If you think about the current marketing environment, you must consider three primary groups, each with very different perspectives, needs, and assumptions.
Let’s get clear on the three groups:
People: They may be called users, audience, targets, consumers, customers or prospects, but they’re just regular people, you and me.
Media: They can be publishers or platforms and include every type of mediated content -- news, music, video, games, you name it.
Brands: Any entity with a message they want to be delivered to an audience.
What we have in this trinity is a weird love triangle, where, at some level, every suitor is spurned and all love is unrequited:
People love content (provided via the media), and are willing to put up with brands to the extent necessary to access content.
Media care about revenue (paid by brands), and they’re willing to deal with people to the extent those people can be used to attract brand revenue.
Brands care about audiences (made up of people), and they’re willing to deal with media to the extent the media is able to package people into reachable groups.
If people were able to access content without being marketed to, they’d be totally fine with that. Happy, even. If the media were able to cash checks from brands without catering to the whims of audiences, they’d be cool with that. And if brands were able to reach people directly without the media, they would do that in a heartbeat.
In this strange little system, which of the three hold the power?
You might say that people should since they are -- indirectly -- the source of revenue that keeps this engine humming, but we all know that isn’t the case. People have become a sort of soylent green, providing fuel in the form of attention.
It could be that media companies are in charge, since they have the content that attracts people and can package us up for an easy sell to brands. It’s true that some media companies are making bank, but we also know that plenty are struggling.
Might be the brands, since they have the power of the purse string and they’re not going to spend money if it doesn’t provide some ROI -- and, truth be told, American companies are doing a land-office business these days.
But really, do any of the three actually need to hold the power? It’s possible that this triangle is actually functioning effectively and that each group is winning in some respects and losing in others. Perhaps these three groups form a system held together by opposing forces.

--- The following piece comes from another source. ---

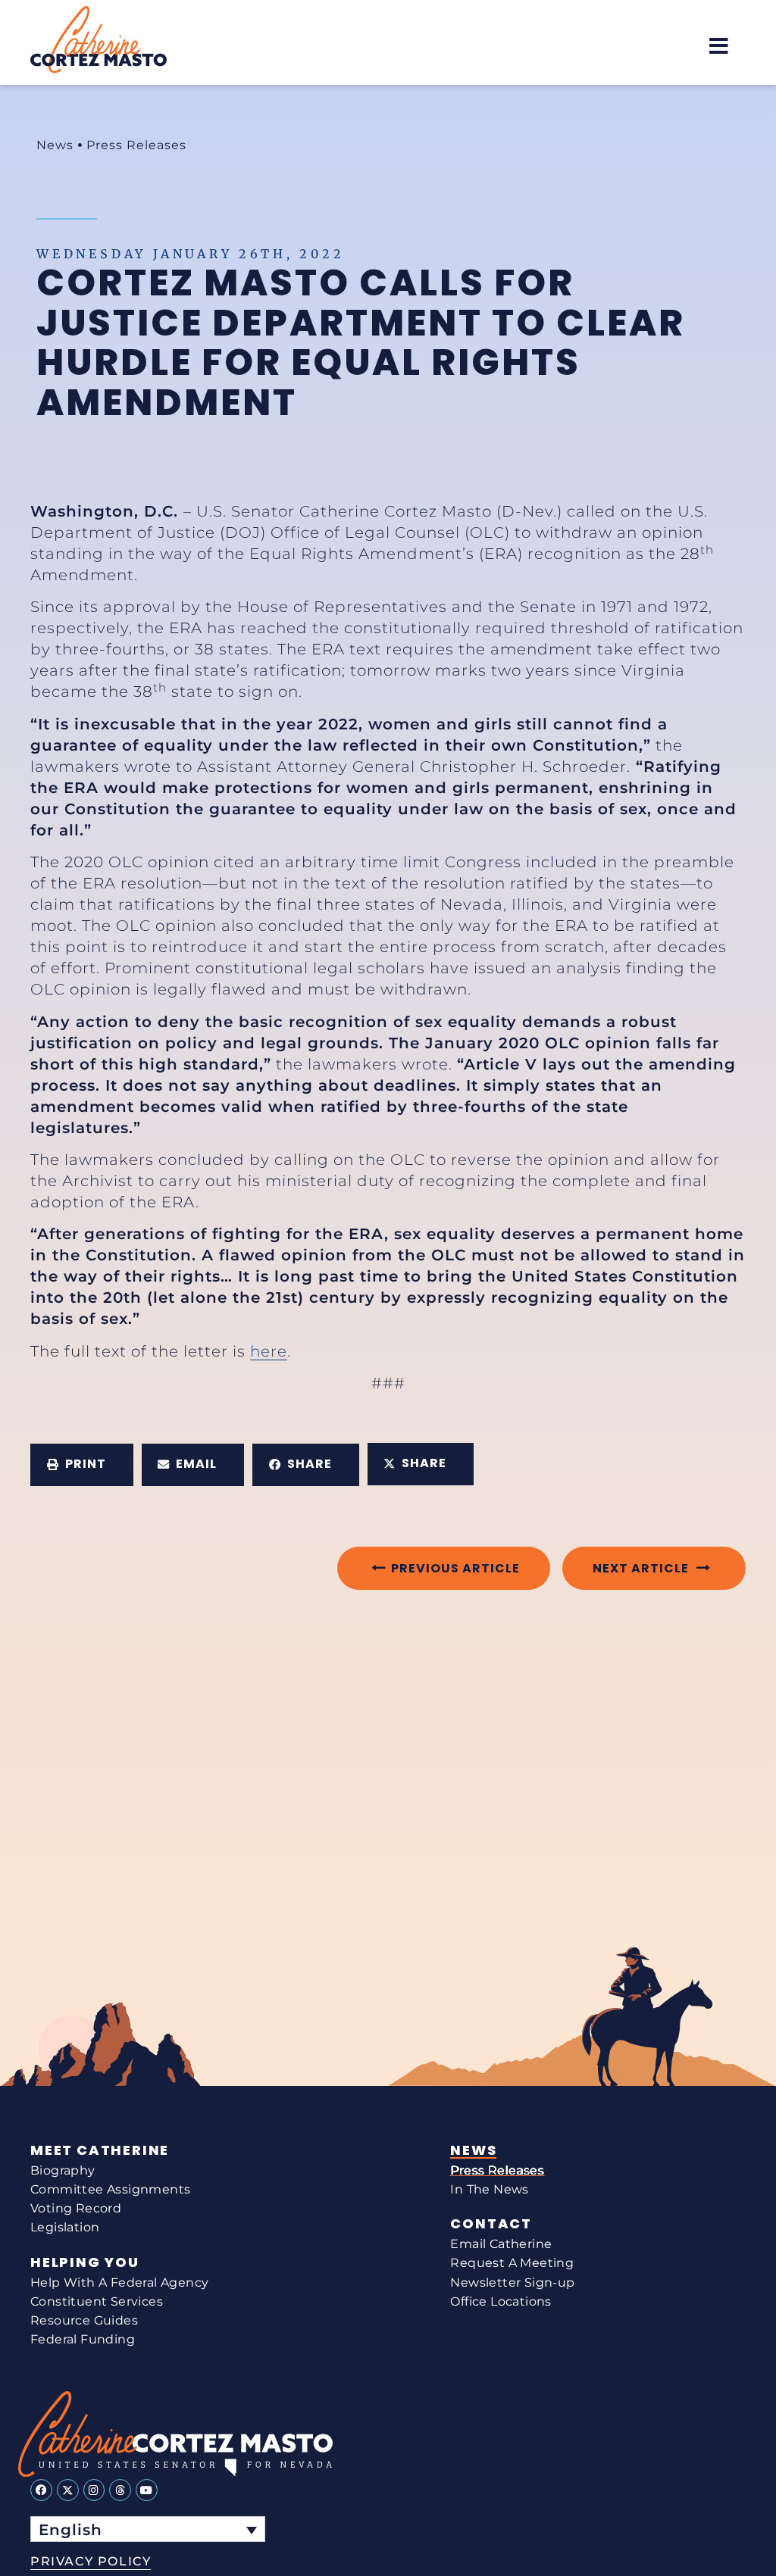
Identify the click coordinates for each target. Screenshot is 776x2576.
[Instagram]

It’s almost akin to the way particles zoom around in an atom, with forces working to keep everything spinning smoothly. Of course, at the center of an atom sits the nucleus, around which the other particles spin. But in the realm of marketing, what is the nucleus?
Today, this system is in apparent equilibrium with the forces that hold its elements together and keep them apart in balance. What are the forces at work between people, media and brands that keep them from crashing or flying apart? Are they simply the desire for content, revenue, and eyeballs? Is that what governs the laws of marketing?
And what would this media system look like if truly went out of balance? If brands wanted more attention than publishers were able to provide, or if publishers suddenly saw an exodus of ad dollars, or if people used ad blockers or other technology to limit their exposure to brand messages?
Are there laws that lie below the surface that haven’t been explored? Looking at this three-way relationship as a system, rather than the sum of its parts, can provide a useful way to understand, harness and improve the way marketing works.